Exercise goal: An exact copy is required of the lines from the one with "How do I perform: Open the Scripting tab?" through the last line of the material below, and of nothing else.

Data excerpts:
========================================================================
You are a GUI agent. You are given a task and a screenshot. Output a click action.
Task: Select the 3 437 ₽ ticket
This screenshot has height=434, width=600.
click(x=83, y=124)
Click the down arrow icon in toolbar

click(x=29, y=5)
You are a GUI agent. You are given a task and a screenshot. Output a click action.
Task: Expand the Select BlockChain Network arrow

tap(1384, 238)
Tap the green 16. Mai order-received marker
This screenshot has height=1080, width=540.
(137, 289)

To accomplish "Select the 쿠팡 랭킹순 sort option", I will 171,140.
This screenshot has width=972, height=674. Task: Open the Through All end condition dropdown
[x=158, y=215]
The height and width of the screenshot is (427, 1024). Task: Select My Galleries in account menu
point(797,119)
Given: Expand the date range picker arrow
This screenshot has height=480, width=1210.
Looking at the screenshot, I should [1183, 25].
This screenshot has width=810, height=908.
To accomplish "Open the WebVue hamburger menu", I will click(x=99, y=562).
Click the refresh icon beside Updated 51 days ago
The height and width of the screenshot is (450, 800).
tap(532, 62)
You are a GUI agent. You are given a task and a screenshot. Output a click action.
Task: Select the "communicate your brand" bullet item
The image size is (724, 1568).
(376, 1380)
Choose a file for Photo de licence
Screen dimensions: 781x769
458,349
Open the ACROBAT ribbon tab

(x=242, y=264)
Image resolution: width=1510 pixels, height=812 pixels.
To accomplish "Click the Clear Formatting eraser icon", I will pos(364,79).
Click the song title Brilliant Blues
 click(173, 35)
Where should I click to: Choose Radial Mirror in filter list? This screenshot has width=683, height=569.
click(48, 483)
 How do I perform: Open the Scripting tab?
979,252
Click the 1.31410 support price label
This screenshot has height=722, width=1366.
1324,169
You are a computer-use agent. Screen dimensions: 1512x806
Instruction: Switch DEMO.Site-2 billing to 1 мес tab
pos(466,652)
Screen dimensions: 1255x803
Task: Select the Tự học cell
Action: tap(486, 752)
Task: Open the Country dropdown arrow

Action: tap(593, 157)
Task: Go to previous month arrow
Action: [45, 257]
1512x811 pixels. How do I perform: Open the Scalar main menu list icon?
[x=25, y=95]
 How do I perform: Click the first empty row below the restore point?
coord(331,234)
========================================================================
Finished task:
 How do I perform: Open the Scripting tab?
979,252
Click the 1.31410 support price label
This screenshot has height=722, width=1366.
1324,169
You are a computer-use agent. Screen dimensions: 1512x806
Instruction: Switch DEMO.Site-2 billing to 1 мес tab
pos(466,652)
Screen dimensions: 1255x803
Task: Select the Tự học cell
Action: tap(486, 752)
Task: Open the Country dropdown arrow

Action: tap(593, 157)
Task: Go to previous month arrow
Action: [45, 257]
1512x811 pixels. How do I perform: Open the Scalar main menu list icon?
[x=25, y=95]
 How do I perform: Click the first empty row below the restore point?
coord(331,234)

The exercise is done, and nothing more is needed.